There are many different kinds of certificate authorities available. A description from Windows 2000 Server documentation helps to clarify. The different players are:
- Root CA
- Subordinate CA
- Intermediate CA
- Issuing CA
The CA hierarchies are very flexible based on simple rules.
The root CA is always at the top. It has a public/private key pair with the public key living in the public certificate signed by itself. It is perhaps a bit vain but it has no equal in the line of trust. It is the CA that is actually trusted by the client and server resources. The root CA needs to be protected as much as possible in the owner organisation. It is okay to have multiple CAs in a single organisation but this implies that every trusting element needs to be updated with more root CAs.

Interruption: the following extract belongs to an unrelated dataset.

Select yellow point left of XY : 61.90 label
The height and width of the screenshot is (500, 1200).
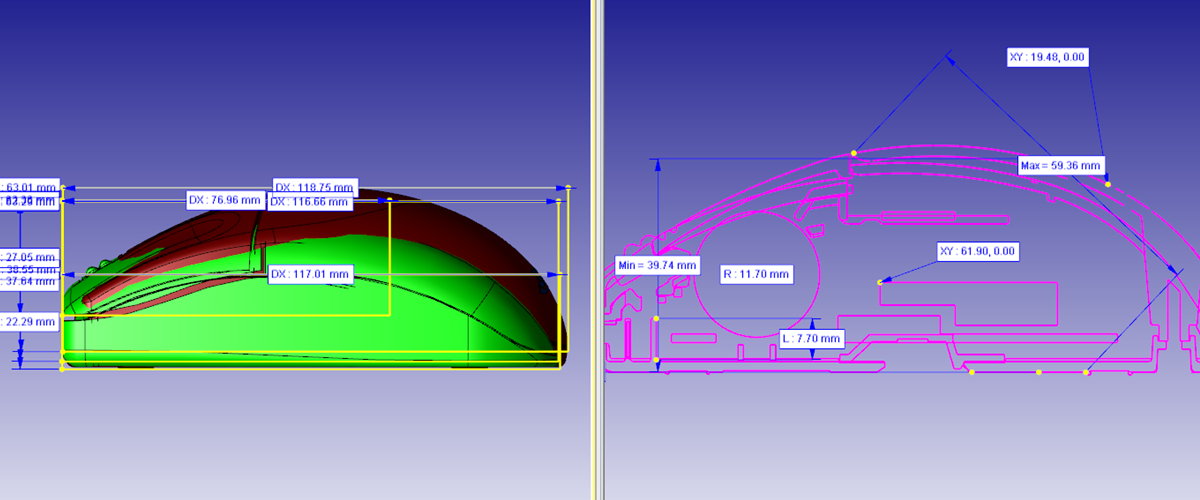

CAs can be a child of a root CA. These are known as subordinate CAs. The subordinate CA’s certificate is signed by the root CA. There are two kinds of subordinate CAs. Intermediate CAs are responsible for verifying subordinate CAs. Issuing CAs are meant to provide certificates to end uses. An issuing CA would never provide support to a child CA (since it is not allowed). Also, an intermediate would never provide certificates except for other CAs.
The trust for certificates is chained back to the root CA. A certificate path can be constructed from the knowledge gained from the CA certificates. It is much like a linked list in nature. Given the end-user certificate, the CAs can be walked back to the root CA.
For Windows, trust is gained by having the root CA certificate in the “Trusted Root Certification Authorities” store.
Based on documentation, if Windows trusts an intermediate CA, it will add it to the Intermediate Certificate Store.
Windows (at least in Windows 2000) trusts certificates based on this flow:
Reasons for validation failing:
- Dates are invalid or expired
- Certificate not in correct format
- Certificate fields might be invalid or missing
- Thumbprint or signature do not match reality
- Cert has been revoked
- Root CA is not in the trust root certificate store
Interestingly, if a CA certificate in the path is expired, it can still be possible for the certificate at the bottom to be valid. The key is that the CA certificate was valid when the bottom certificate was issued. This is a strange twist but makes sense given the alignment of dates would be very complex otherwise.
These ideas are coming from a Microsoft point of view and might not match the rest of the world. Also, the main source used was from Windows 2000 which is not the latest version. So far, this was the most straight forward reference.